WV_URL='https://dl.fbaipublicfiles.com/fasttext/vectors-crawl/cc.nl.300.vec.gz'
model = txt.sequence_tagger('bilstm-transformer', preproc,
transformer_model='wietsedv/bert-base-dutch-cased', wv_path_or_url=WV_URL)
Embedding schemes employed (combined with concatenation): word embeddings initialized with fasttext word vectors (cc.nl.300.vec.gz) transformer embeddings with bert-base-dutch-cased pretrained word embeddings will be loaded from: https://dl.fbaipublicfiles.com/fasttext/vectors-crawl/cc.nl.300.vec.gz loading pretrained word vectors...this may take a few moments...
In the cell above, notice that we suppied the wv_path_or_url
argument. This directs ktrain to initialized word embeddings with one of the pretrained fasttext (word2vec) word vector sets from Facebook's fasttext site. When supplied with a valid URL to a .vec.gz
, the word vectors will be automatically downloaded, extracted, and loaded in STEP 2 (download location is <home_directory>/ktrain_data
).
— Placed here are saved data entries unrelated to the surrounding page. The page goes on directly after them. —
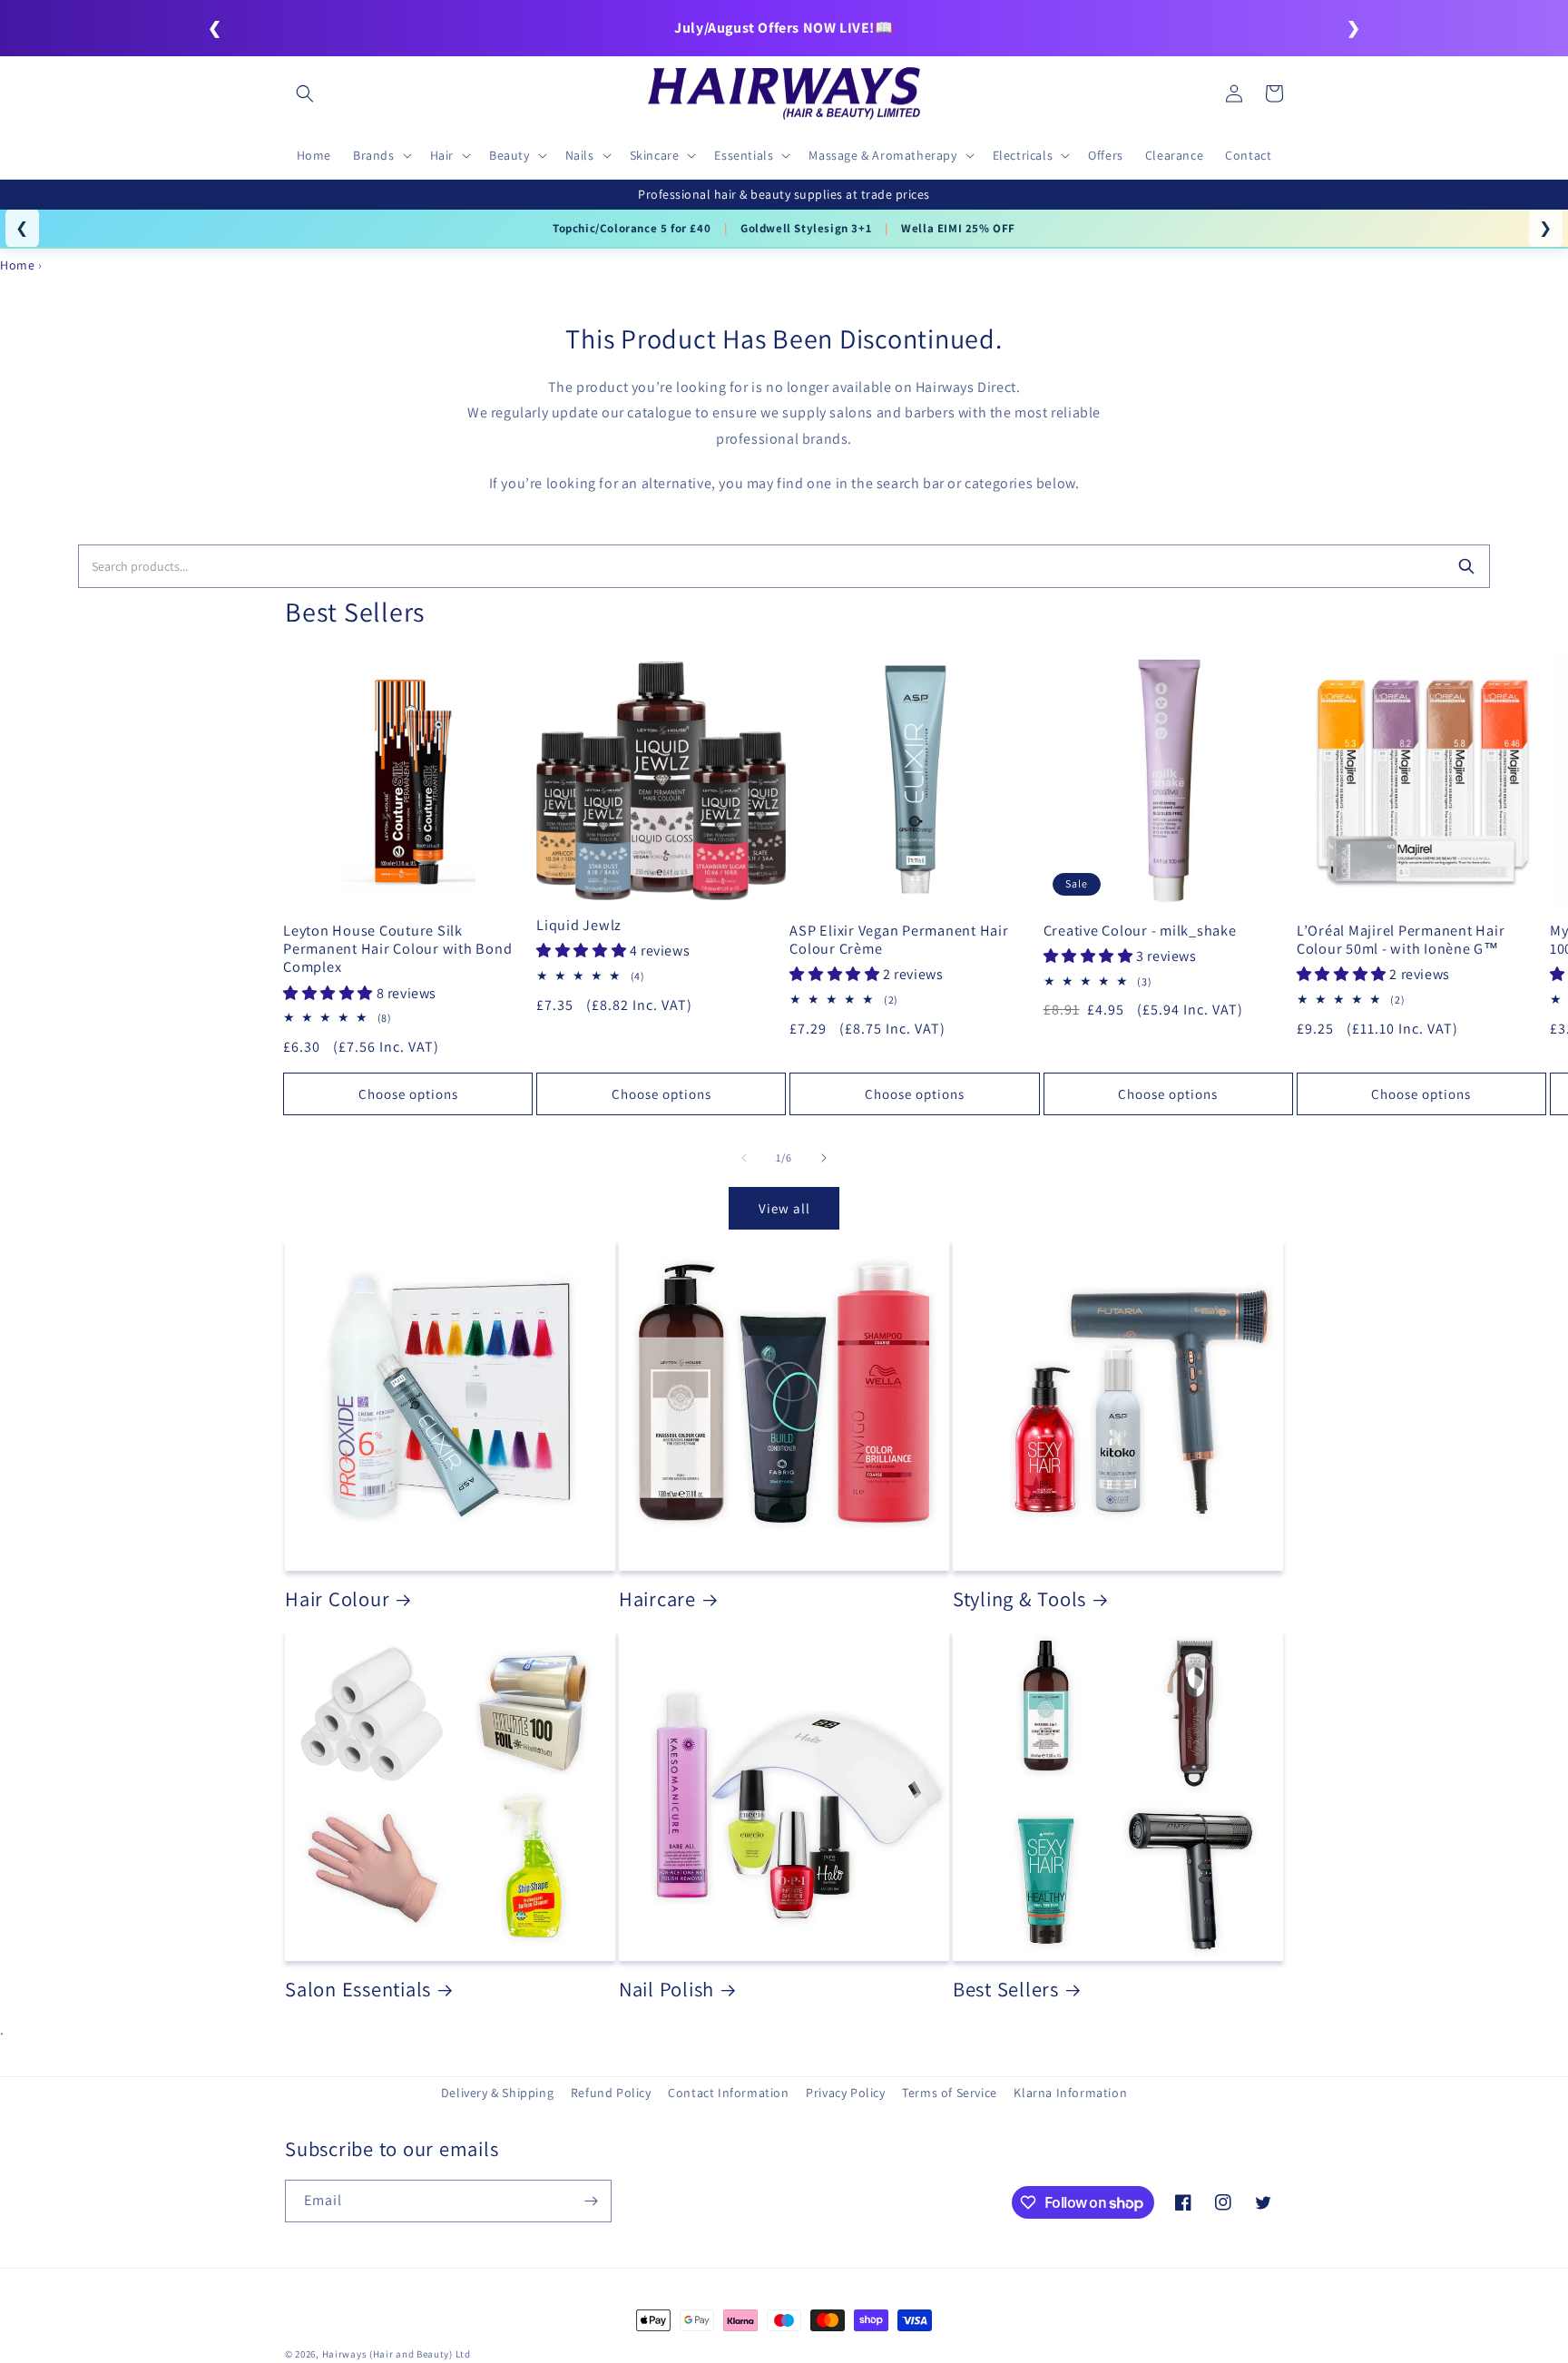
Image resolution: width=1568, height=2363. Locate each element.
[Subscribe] (591, 2201)
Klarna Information (1070, 2092)
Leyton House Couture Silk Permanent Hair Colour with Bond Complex (397, 948)
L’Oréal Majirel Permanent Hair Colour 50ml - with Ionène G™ (1401, 939)
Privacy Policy (845, 2092)
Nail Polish (666, 1989)
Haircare (657, 1599)
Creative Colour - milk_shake (1140, 930)
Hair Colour (337, 1599)
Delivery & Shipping (497, 2092)
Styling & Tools (1019, 1599)
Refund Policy (611, 2092)
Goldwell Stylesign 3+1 (805, 228)
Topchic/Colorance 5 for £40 (631, 228)
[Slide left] (744, 1158)
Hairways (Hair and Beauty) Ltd (396, 2354)
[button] (305, 93)
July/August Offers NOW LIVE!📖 (783, 27)
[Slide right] (824, 1158)
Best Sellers (1006, 1989)
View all (784, 1208)
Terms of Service (949, 2092)
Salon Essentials (358, 1989)
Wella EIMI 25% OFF (958, 228)
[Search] (1466, 566)
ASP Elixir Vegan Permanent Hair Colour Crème (898, 939)
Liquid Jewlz (579, 925)
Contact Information (728, 2092)
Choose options (408, 1094)
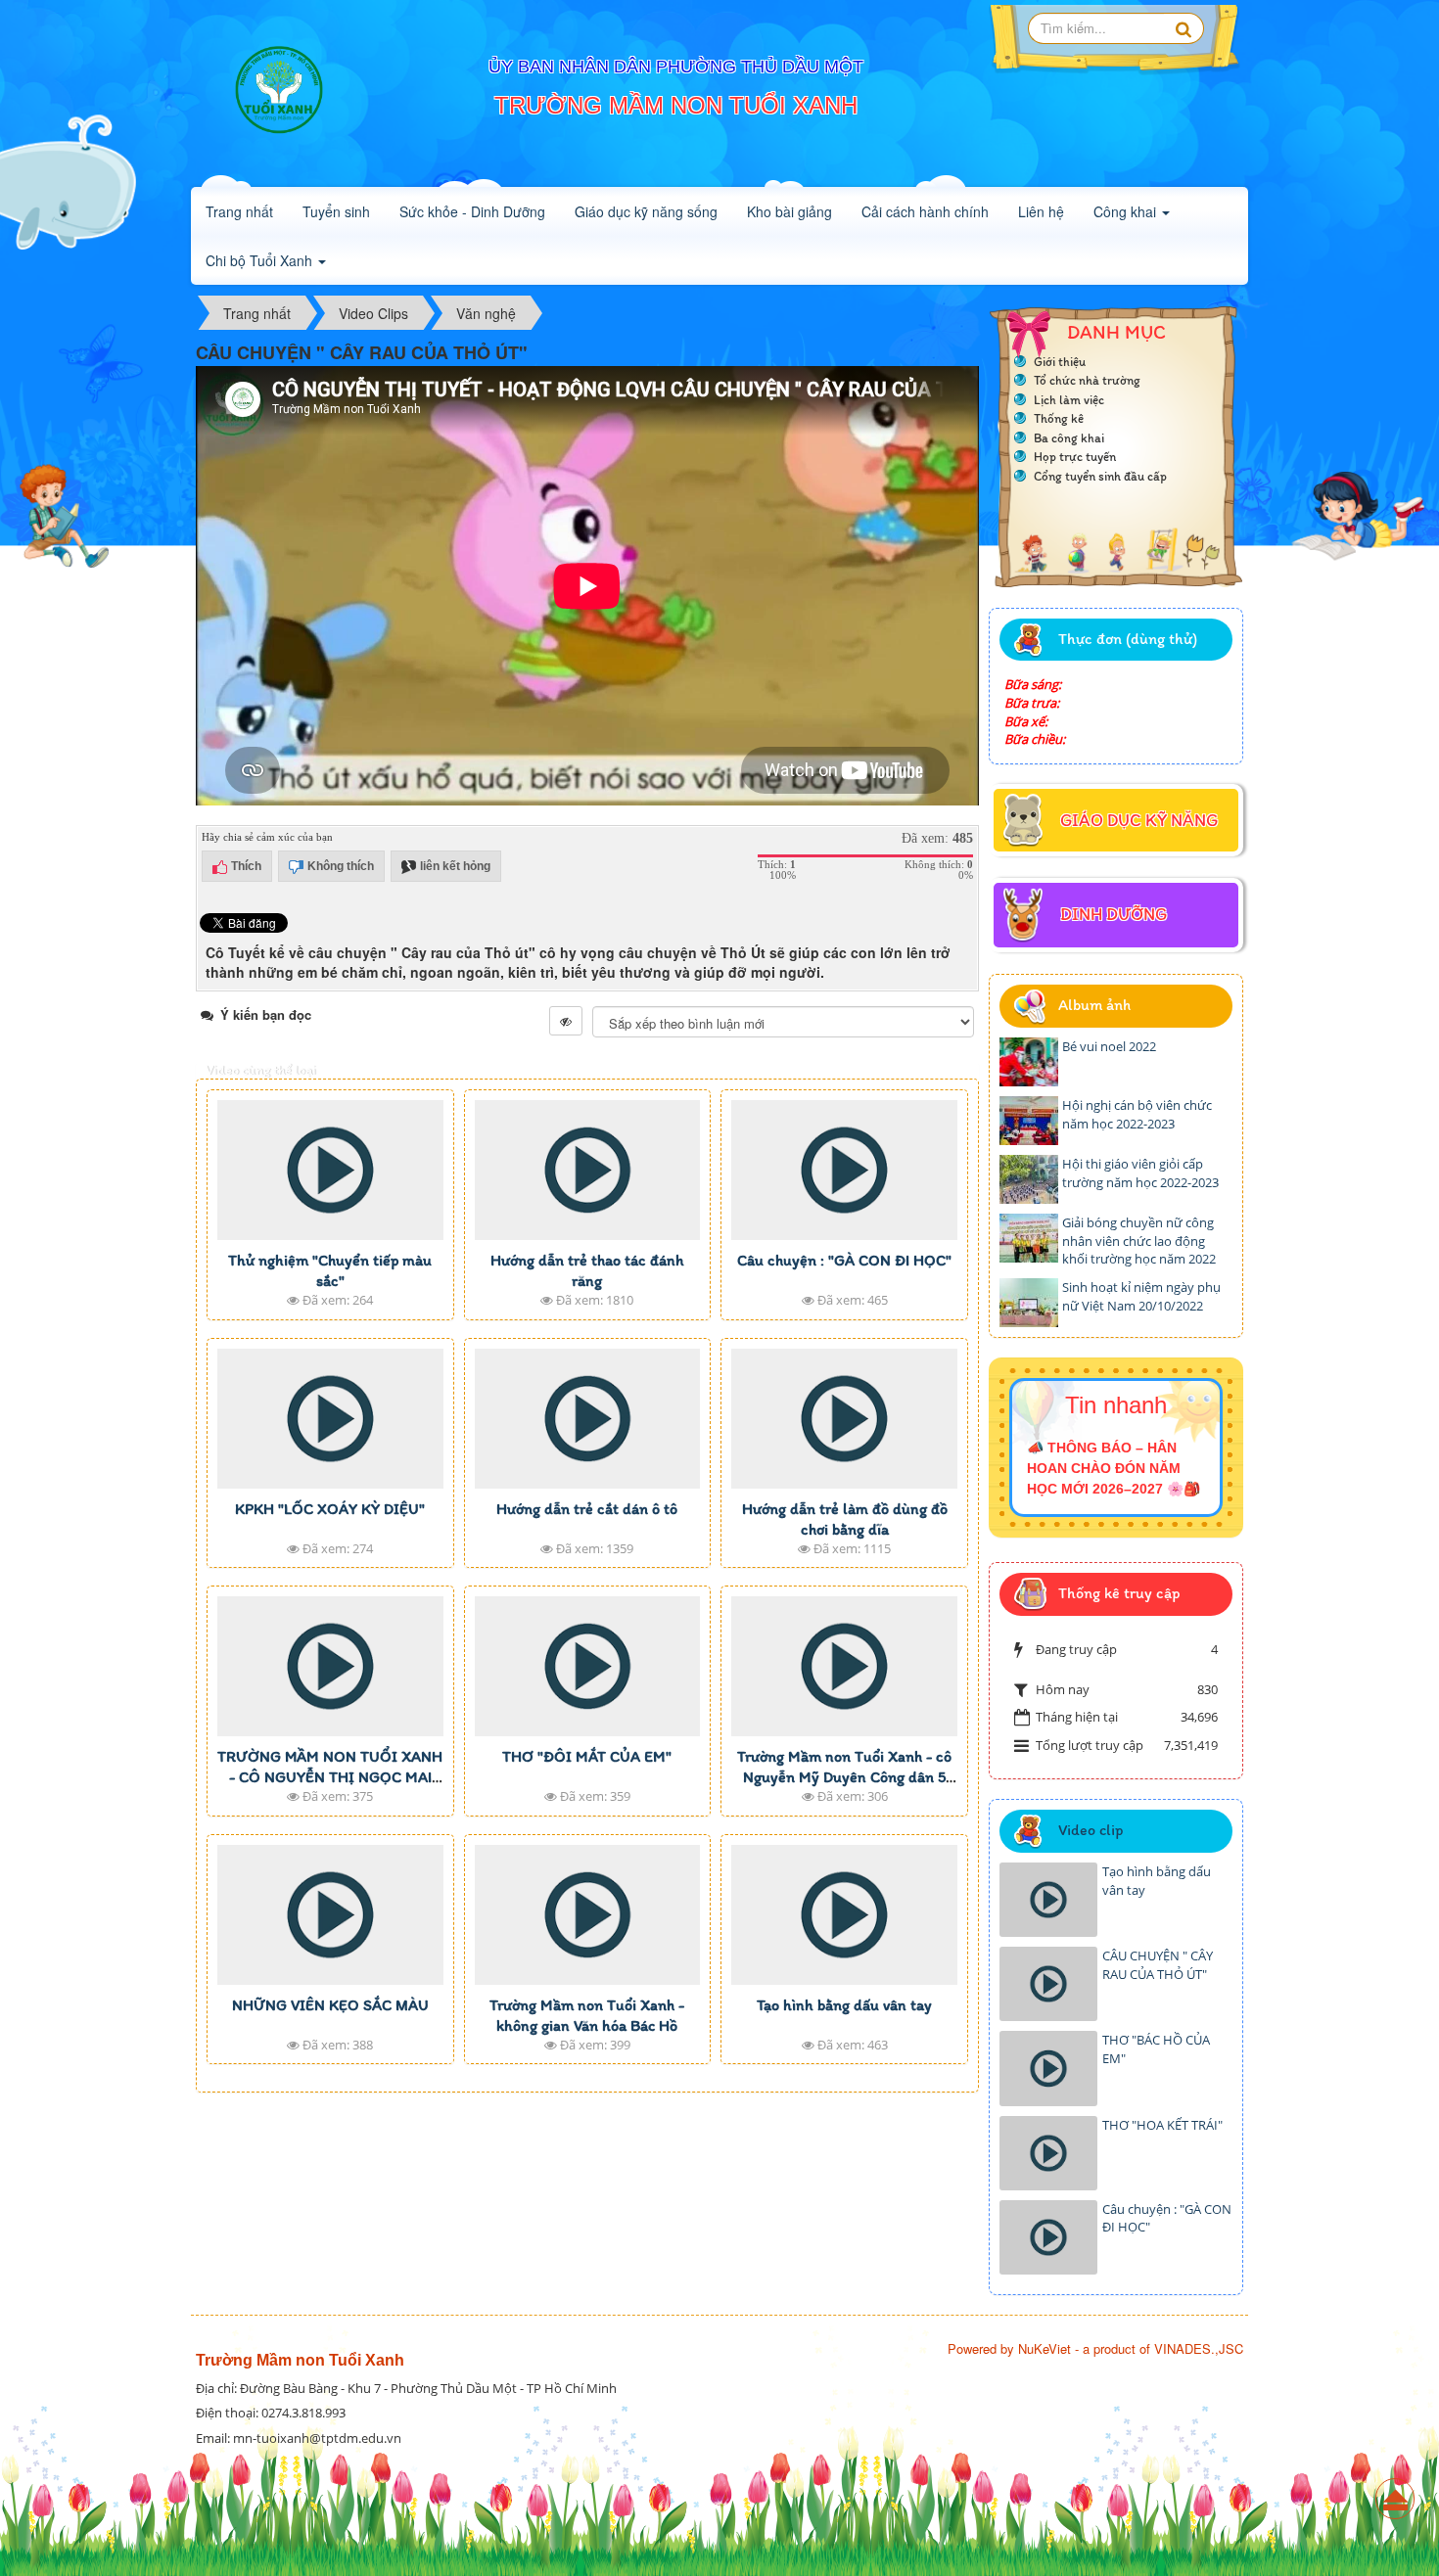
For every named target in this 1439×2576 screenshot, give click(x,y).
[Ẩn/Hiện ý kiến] (565, 1020)
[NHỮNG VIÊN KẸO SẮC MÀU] (330, 1915)
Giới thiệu (1060, 361)
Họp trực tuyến (1075, 456)
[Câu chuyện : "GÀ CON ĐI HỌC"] (844, 1170)
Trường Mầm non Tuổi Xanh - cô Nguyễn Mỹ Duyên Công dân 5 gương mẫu (844, 1777)
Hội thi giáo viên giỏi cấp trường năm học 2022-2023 (1140, 1173)
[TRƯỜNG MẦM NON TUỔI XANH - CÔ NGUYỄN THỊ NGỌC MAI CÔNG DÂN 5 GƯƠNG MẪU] (330, 1666)
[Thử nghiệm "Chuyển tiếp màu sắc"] (330, 1170)
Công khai (1126, 211)
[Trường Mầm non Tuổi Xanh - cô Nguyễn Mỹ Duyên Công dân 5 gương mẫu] (844, 1666)
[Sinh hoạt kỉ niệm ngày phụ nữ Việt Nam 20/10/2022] (1028, 1302)
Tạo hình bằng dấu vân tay (844, 2005)
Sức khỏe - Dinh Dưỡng (472, 211)
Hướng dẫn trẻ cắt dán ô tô (586, 1508)
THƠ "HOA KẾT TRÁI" (1162, 2125)
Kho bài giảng (789, 211)
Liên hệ (1041, 211)
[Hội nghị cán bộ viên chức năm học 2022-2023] (1028, 1120)
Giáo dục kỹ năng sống (646, 211)
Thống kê (1059, 418)
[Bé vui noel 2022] (1028, 1061)
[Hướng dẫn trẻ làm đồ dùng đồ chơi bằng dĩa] (844, 1419)
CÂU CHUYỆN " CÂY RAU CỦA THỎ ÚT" (1157, 1965)
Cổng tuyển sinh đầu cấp (1100, 476)
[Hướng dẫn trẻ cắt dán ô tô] (588, 1419)
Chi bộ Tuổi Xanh (261, 260)
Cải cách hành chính (925, 211)
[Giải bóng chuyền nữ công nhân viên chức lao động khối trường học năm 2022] (1028, 1238)
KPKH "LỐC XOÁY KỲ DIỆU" (330, 1508)
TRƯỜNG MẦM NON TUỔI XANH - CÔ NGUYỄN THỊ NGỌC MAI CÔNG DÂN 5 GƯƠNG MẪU (329, 1777)
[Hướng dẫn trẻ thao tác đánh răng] (588, 1170)
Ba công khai (1069, 438)
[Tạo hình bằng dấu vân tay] (844, 1915)
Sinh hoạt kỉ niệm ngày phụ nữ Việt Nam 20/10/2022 (1141, 1296)
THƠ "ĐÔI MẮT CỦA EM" (587, 1756)
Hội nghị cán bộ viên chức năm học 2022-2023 (1137, 1114)
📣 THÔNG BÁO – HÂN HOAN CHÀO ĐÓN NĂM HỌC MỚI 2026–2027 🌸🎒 (1113, 1468)
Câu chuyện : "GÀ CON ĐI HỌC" (844, 1260)
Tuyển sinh (336, 211)
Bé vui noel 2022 (1109, 1046)
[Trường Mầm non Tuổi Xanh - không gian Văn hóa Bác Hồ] (588, 1915)
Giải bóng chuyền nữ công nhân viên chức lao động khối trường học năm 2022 (1139, 1240)
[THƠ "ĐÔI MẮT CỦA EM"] (588, 1666)
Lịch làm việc (1069, 399)
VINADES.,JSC (1198, 2348)
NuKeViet (1044, 2348)
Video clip (1090, 1829)
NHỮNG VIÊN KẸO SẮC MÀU (330, 2005)
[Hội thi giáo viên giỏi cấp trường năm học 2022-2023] (1028, 1179)
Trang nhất (239, 211)
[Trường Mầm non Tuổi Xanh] (279, 93)
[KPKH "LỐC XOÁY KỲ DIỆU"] (330, 1419)
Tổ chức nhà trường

To disable pretrained word embeddings, set wv_path_or_url=None
and randomly initialized word embeddings will be employed. Use of pretrained embeddings will typically boost final accuracy. When used in combination with a model that uses an embedding scheme like BERT (e.g., bilstm-bert
), the different word embeddings are stacked together using concatenation.
Finally, we will wrap our selected model and datasets in a Learner
object to facilitate training.
learner = ktrain.get_learner(model, train_data=trn, val_data=val, batch_size=128)
We will train for 5 epochs and decay the learning rate using cosine annealing. This is equivalent to one cycle with a length of 5 epochs. We will save the weights for each epoch in a checkpoint folder. Will train with a learning rate of 0.01
, previously identified using our learning-rate finder.
learner.fit(0.01, 1, cycle_len=5, checkpoint_folder='/tmp/saved_weights')
preparing train data ...done. preparing valid data ...done. Train for 124 steps, validate for 41 steps Epoch 1/5 124/124 [==============================] - 83s 666ms/step - loss: 0.0699 - val_loss: 0.0212 Epoch 2/5 124/124 [==============================] - 73s 587ms/step - loss: 0.0167 - val_loss: 0.0135 Epoch 3/5 124/124 [==============================] - 73s 585ms/step - loss: 0.0083 - val_loss: 0.0131 Epoch 4/5 124/124 [==============================] - 73s 592ms/step - loss: 0.0053 - val_loss: 0.0123 Epoch 5/5 124/124 [==============================] - 73s 591ms/step - loss: 0.0040 - val_loss: 0.0123
<tensorflow.python.keras.callbacks.History at 0x7fd614e5f5f8>
learner.plot('lr')
As shown below, our model achieves an F1-Sccore of 83.04 with only a few minutes of training.
learner.validate(class_names=preproc.get_classes())
F1: 83.04 precision recall f1-score support PER 0.92 0.94 0.93 1097 LOC 0.88 0.90 0.89 772 MISC 0.74 0.76 0.75 1187 ORG 0.72 0.84 0.77 882 micro avg 0.81 0.85 0.83 3938 macro avg 0.81 0.85 0.83 3938
0.8303891290920322
predictor = ktrain.get_predictor(learner.model, preproc)
dutch_text = """Marke Rutte is een Nederlandse politicus die momenteel premier van Nederland is."""
predictor.predict(dutch_text)
[('Marke', 'B-PER'), ('Rutte', 'I-PER'), ('is', 'O'), ('een', 'O'), ('Nederlandse', 'B-MISC'), ('politicus', 'O'), ('die', 'O'), ('momenteel', 'O'), ('premier', 'O'), ('van', 'O'), ('Nederland', 'B-LOC'), ('is', 'O'), ('.', 'O')]
predictor.save('/tmp/my_dutch_nermodel')
The predictor
can be re-loaded from disk with with load_predictor
:
predictor = ktrain.load_predictor('/tmp/my_dutch_nermodel')
predictor.predict(dutch_text)
[('Marke', 'B-PER'), ('Rutte', 'I-PER'), ('is', 'O'), ('een', 'O'), ('Nederlandse', 'B-MISC'), ('politicus', 'O'), ('die', 'O'), ('momenteel', 'O'), ('premier', 'O'), ('van', 'O'), ('Nederland', 'B-LOC'), ('is', 'O'), ('.', 'O')]